Le 20 février 1997, Monsieur PIRE fit une déclaration de vol dudit permis à la brigade de gendarmerie de Luxembourg et le lendemain il introduisit auprès des services du ministère des Transports une demande en obtention d’un duplicata de son permis de conduire.

2 Par courrier daté du 6 mars 1997, le ministre des Transports informa Monsieur PIRE que « selon la directive européenne du 29 juillet 1991 (91/439/CEE), vous devez être en possession d’un permis de conduire délivré par le pays dans lequel vous êtes résident » et lui transmit un duplicata de son permis de conduire avec une durée de validité limitée de trois mois, expirant le 15 juin 1997, tout en lui enjoignant de le « faire transcrire dans les meilleurs délais en permis de conduire de Côte d’Ivoire; le permis de conduire luxembourgeois n’étant plus renouvelé par la suite ».

Suite à une réclamation, introduite le 8 avril 1997 par le mandataire de Monsieur PIRE, le ministre confirma, par courrier du 21 avril 1997, que « le permis provisoire établi pour une durée de 3 mois ne pourra plus être renouvelé ».

Par requête déposée le 29 mai 1997, Monsieur PIRE a introduit un recours en annulation, sinon en réformation contre les décisions ministérielles des 6 mars et 21 avril 1997, pour violation de la loi, sinon pour excès de pouvoir.

A l’appui de son recours, il estime que les décisions reposent respectivement sur une motivation erronée équivalant à une absence de motifs et sur des faits matériellement inexacts équivalant à une erreur d’appréciation manifeste.

Il reproche, en premier lieu, au ministre de fonder ses décisions uniquement sur une directive communautaire du 29 juin 1991, non directement applicable en droit luxembourgeois et d’omettre de préciser le texte légal ayant transposé les dispositions de ladite directive en droit interne.

Dans un deuxième ordre d’idées, il soutient que les décisions ministérielles constituent un retrait pur et simple de son permis de conduire, alors que ni ladite directive ni le règlement grand-ducal du 11 août 1996, modifiant l’arrêté grand-ducal modifié du 23 novembre 1955 portant règlement de la circulation sur toutes les voies publiques mettant en application les dispositions de ladite directive, ne contiennent de disposition prévoyant que le départ vers l’étranger d’un résident luxembourgeois entraîne l’annulation ou le retrait de son permis de conduire luxembourgeois; qu’il est, au contraire, en droit d’obtenir un duplicata de son permis de conduire, étant donné que, même s’il réside depuis 1966 en Côte d’Ivoire, ses attaches personnelles sont situées exclusivement au Luxembourg, où il se rend régulièrement, afin de retrouver sa famille et ses amis, et, où il assure la gestion et le contrôle d’un complexe immobilier et commercial dont il est le propriétaire.

Le délégué du gouvernement conclut à l’irrecevabilité du recours en réformation, aucun texte de loi n’instituant de recours de pleine juridiction en la matière.

Concernant la demande d’annulation, il en soulève en premier lieu l’irrecevabilité tirée du défaut d’intérêt d’agir contre la décision du 6 mars 1997, au motif que le ministre a fait droit à la demande de délivrance d’un duplicata du permis de conduire aux fins de permettre au demandeur de le faire transcrire dans son pays de résidence.

3 Quant au moyen tiré de l’absence de motivation, le délégué rétorque que la référence à la directive communautaire No 91/439/CEE du 29 juillet 1991 serait suffisante, étant donné que celle-ci a été également transposée en droit interne.
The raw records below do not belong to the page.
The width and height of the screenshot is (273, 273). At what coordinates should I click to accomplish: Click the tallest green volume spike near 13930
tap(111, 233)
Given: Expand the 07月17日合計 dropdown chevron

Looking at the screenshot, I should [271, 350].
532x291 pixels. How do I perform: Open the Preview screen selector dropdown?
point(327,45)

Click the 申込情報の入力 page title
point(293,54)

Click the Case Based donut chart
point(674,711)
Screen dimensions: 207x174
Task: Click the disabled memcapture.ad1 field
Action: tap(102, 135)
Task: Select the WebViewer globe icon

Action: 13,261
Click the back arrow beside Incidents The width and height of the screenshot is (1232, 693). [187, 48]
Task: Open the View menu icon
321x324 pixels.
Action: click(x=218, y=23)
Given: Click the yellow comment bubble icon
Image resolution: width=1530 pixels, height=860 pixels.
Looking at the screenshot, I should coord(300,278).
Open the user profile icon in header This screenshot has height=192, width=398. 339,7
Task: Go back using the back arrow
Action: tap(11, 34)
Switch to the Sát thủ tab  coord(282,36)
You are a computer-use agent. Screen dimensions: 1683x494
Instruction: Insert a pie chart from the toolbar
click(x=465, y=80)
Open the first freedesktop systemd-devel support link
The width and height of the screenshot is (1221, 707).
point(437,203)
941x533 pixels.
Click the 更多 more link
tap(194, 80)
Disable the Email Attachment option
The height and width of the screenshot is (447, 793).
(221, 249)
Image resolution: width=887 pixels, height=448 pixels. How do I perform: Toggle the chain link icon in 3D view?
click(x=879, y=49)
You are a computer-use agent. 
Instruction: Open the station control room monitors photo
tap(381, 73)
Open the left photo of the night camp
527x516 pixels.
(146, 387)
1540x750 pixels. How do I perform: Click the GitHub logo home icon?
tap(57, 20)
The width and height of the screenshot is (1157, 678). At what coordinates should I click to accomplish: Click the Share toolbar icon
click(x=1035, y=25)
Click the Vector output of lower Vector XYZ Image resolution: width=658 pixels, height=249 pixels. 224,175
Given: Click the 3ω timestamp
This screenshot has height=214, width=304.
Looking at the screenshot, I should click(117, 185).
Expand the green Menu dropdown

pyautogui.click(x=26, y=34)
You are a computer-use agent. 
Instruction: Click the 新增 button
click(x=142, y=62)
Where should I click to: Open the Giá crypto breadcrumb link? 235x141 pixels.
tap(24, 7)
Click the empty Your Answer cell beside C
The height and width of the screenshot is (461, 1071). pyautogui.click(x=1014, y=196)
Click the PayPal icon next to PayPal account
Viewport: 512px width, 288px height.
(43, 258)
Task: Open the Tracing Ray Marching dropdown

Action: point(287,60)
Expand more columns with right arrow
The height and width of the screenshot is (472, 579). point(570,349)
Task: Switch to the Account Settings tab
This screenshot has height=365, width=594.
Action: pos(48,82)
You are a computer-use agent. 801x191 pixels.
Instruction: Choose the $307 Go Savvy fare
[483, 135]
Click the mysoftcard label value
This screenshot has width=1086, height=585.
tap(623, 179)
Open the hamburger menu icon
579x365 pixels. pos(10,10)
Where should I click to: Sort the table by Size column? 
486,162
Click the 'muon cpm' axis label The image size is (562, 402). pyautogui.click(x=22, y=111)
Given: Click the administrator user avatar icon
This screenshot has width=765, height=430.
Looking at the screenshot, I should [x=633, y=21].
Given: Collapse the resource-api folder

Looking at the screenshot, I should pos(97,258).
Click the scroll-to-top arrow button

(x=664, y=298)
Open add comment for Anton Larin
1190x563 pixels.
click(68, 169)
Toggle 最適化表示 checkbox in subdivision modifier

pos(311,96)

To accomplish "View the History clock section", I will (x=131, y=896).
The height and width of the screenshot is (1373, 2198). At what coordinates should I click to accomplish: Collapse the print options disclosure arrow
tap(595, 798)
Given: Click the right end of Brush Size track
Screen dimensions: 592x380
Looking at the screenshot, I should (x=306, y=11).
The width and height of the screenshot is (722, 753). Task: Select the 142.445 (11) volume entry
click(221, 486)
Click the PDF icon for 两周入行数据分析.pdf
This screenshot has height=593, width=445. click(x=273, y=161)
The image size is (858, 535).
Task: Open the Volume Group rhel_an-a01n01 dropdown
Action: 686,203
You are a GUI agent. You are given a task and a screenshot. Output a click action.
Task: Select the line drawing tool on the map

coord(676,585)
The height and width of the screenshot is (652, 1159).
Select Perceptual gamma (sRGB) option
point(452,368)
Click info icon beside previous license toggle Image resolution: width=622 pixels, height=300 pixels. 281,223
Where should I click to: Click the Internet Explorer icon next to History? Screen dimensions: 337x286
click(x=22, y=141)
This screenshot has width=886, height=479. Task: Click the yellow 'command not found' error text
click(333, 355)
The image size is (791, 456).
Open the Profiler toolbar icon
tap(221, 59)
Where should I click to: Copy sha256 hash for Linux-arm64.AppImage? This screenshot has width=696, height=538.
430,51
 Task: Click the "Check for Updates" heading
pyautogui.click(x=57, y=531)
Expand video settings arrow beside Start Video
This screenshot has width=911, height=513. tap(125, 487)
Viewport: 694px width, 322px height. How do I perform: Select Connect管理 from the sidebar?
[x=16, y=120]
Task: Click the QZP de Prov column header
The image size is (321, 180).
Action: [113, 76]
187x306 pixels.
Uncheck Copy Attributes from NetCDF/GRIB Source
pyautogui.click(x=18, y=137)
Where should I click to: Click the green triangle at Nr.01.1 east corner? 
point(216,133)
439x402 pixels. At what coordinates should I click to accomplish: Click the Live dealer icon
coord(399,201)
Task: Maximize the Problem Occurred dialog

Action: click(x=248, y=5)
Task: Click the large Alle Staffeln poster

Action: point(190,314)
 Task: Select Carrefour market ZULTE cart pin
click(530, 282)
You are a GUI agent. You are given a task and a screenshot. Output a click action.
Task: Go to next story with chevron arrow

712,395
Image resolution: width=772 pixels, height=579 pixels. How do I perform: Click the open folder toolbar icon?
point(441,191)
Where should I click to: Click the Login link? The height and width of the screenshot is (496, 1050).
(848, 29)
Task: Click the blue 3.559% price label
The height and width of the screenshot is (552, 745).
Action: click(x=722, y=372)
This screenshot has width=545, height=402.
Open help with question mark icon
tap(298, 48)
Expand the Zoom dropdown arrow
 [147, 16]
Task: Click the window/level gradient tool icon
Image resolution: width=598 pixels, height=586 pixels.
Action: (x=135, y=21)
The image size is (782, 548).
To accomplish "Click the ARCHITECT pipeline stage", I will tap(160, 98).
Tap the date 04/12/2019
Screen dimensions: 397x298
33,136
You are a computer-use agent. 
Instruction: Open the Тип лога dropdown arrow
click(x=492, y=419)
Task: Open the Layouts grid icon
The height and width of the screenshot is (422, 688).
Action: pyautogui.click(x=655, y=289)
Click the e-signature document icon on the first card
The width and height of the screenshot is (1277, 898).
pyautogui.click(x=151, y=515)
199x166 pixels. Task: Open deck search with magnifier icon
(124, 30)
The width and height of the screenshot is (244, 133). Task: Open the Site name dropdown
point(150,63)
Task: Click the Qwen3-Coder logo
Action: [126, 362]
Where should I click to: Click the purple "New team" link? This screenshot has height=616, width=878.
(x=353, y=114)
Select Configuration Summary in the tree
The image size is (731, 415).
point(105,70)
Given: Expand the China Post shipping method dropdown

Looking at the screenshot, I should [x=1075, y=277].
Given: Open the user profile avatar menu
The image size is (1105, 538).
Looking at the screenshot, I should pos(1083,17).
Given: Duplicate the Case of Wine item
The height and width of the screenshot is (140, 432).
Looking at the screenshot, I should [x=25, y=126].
Il ajoute que même dans l’hypothèse où la motivation serait incomplète, il serait admis que l’administration puisse la compléter en cours d’instance.

Au fond, le représentant étatique estime que les décisions critiquées ne sauraient être analysées en un retrait du permis de conduire, dès lors que le ministre a délivré un duplicata tout en informant Monsieur PIRE qu’il devrait faire transcrire son permis luxembourgeois dans son pays de résidence. Selon le délégué il s’agit « d’une décision destinée à faciliter au requérant ses démarches dans son pays de résidence ».

Il s’oppose à la prétention de Monsieur PIRE de faire état de la gestion d’un centre commercial au Luxembourg pour justifier d’un centre d’intérêt au Luxembourg, étant donné que selon la définition communautaire de la résidence normale, la résidence d’une personne dont les attaches professionnelles sont situées dans un lieu différent de celui de ses attaches personnelles et qui, de ce fait, est amenée à séjourner alternativement dans des lieux différents, est censée se situer au lieu des attaches personnelles, à condition d’y séjourner régulièrement. Or, d’après le délégué, il ressortirait du dossier que les attaches personnelles de Monsieur PIRE se situent en Côte d’Ivoire, du moins que ce dernier n’aurait pas pu établir des attaches personnelles qui l’amèneraient à séjourner régulièrement au Luxembourg.

A l’argument de l’irrecevabilité du recours pour défaut d’intérêt d’agir, le demandeur fait répliquer qu’il aurait intérêt à agir contre les deux décisions ministérielles critiquées, étant donné qu’elles lui causent préjudice en ce qu’elles refusent la délivrance d’un duplicata de son permis de conduire valable jusqu’en 2004.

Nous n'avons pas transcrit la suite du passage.